19 Feb 2018 |
Our electricity is carbon-free, so let’s use it, but how? GreenTown hosted a smart energy talk Feb. 1 with two presenters. The first, Steve Schmidt, provided some answers. The HomeIntel program run by Steve’s company can use your smart meter data, analyze your energy use, tell you if you are wasting energy – and most people are – and tell you how to stop. Even better, he will do this for free; the service costs are covered by ratepayer-funded programs designed to reduce wasteful energy use.
Here’s what you do. Go to homeintel.hea.com to sign up for a Smart Audit of your home’s energy use. The analysis doesn’t even require a home visit since it is able to understand your energy use from your smart meter data. You will then receive customized recommendations. Some may not be surprising, for example, switching to LED lights, but some may. A lot of energy is lost to phantom energy use, the power that is used when you think your electronics are switched off. HomeIntel can help with that. The program is pay-for-performance, so Steve and his team are motivated to get you to actually make some changes. That’s how they get paid!
Our second speaker was John Supp with Silicon Valley Clean Energy. Yes, these are the folks who are providing our clean electricity. John reminded us that PG&E still operates the transmission lines and still sends you the bill.

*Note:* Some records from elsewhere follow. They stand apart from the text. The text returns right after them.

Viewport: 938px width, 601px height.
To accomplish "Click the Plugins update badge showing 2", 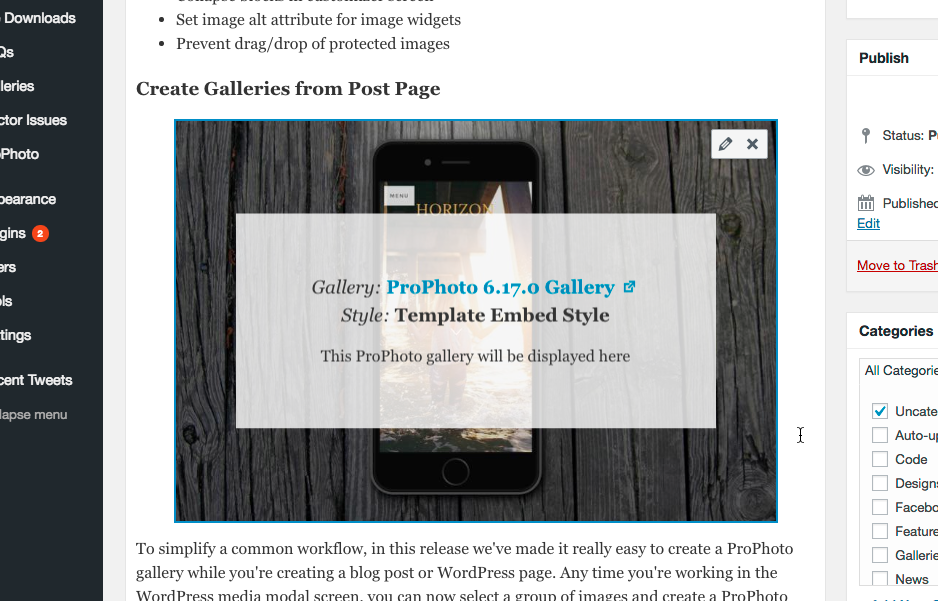I will tap(40, 233).
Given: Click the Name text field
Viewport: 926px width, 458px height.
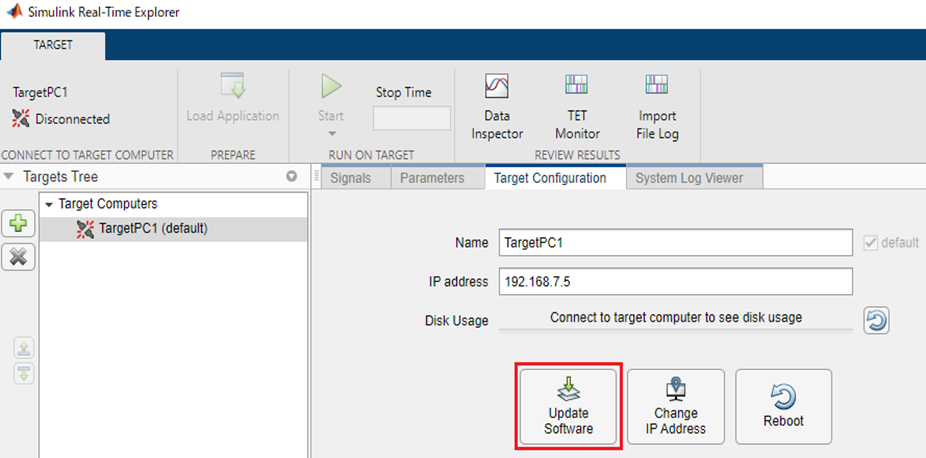Looking at the screenshot, I should pos(675,243).
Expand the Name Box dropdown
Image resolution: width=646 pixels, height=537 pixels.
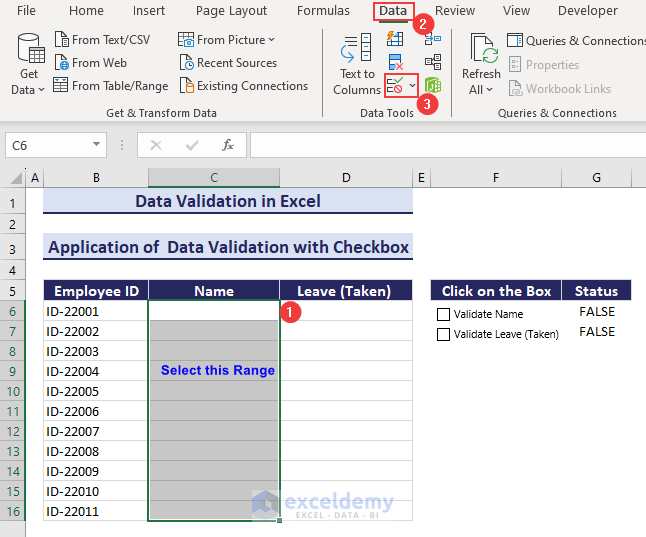[x=97, y=145]
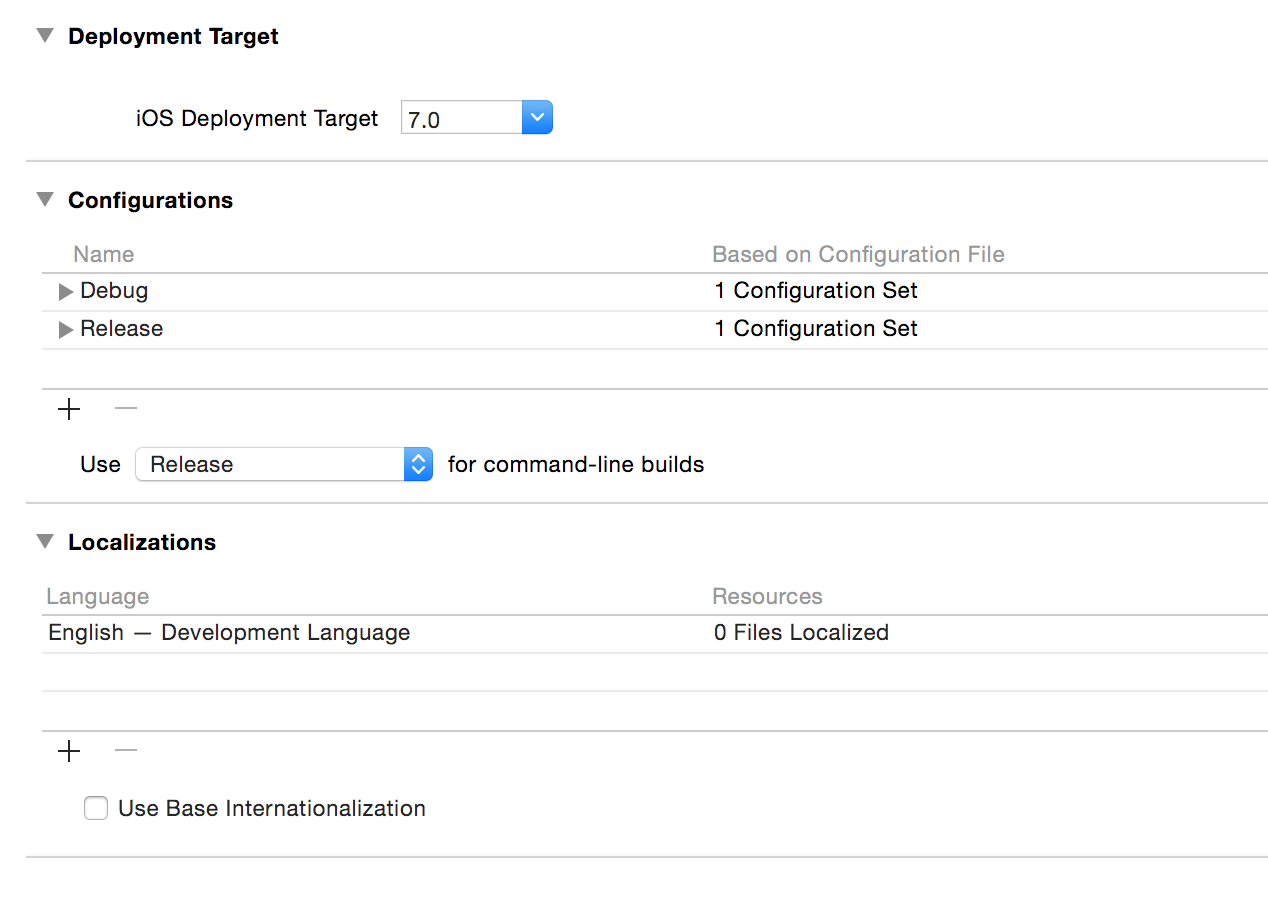Click the Based on Configuration File header

click(858, 255)
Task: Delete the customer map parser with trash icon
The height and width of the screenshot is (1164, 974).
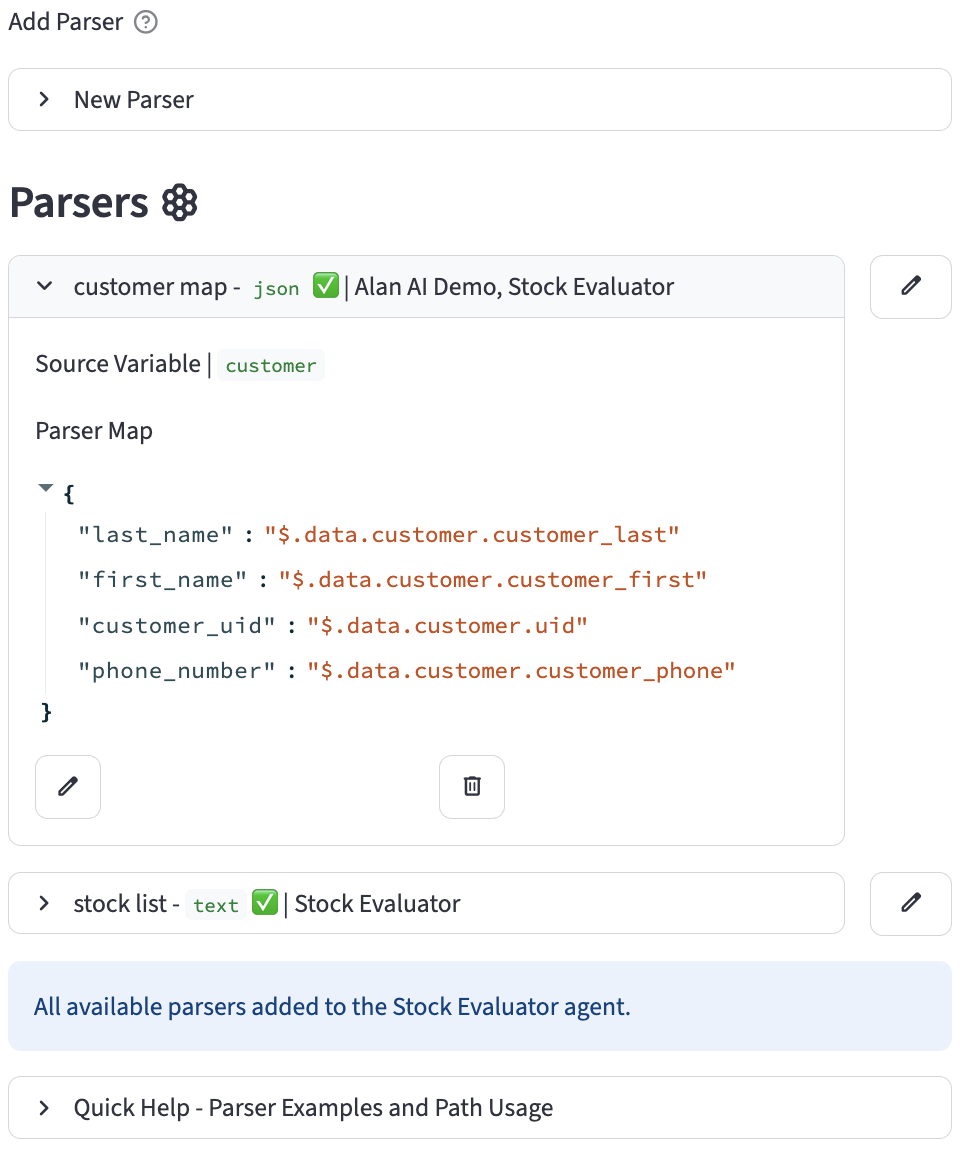Action: 472,787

Most people are fine with that arrangement, in fact less than 3% have opted out.
John asked us to imagine a future of clean electricity with no pollution from burning fossil fuels, and he assured us that it doesn’t mean we will have to suffer. Have you driven an electric car? Try it and you won’t go back. And he had plenty of other ideas. For example, when the time comes, replace your gas-fired water heater with a new heat pump water heater. More ambitiously, switch to a heat pump electric dryer, install connected thermostats, and move to induction cooking, or on-site energy storage or perhaps even a new heat pump furnace.

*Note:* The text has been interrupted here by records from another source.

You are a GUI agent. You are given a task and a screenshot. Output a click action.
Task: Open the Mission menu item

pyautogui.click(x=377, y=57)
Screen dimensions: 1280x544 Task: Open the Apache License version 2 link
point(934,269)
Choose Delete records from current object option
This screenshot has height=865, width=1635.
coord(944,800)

John also offered some fascinating insight into the changing world of renewable electricity. We are now getting so much solar in the middle of the day that supply exceeds demand. That is bad news for solar providers, but the answer is we need to shift our peak energy use to match that supply. The rates don’t reflect that reality, at least not yet. When the rates do change, we’ll be charging our new electric cars in the afternoon, not the middle of the night!
~Gary Hedden
One Response to “We have clean electricity, let’s use it!”
Steve Schmidt
Thanks for the great write up Kris, and the opportunity to talk about HomeIntel and Beneficial Electrification!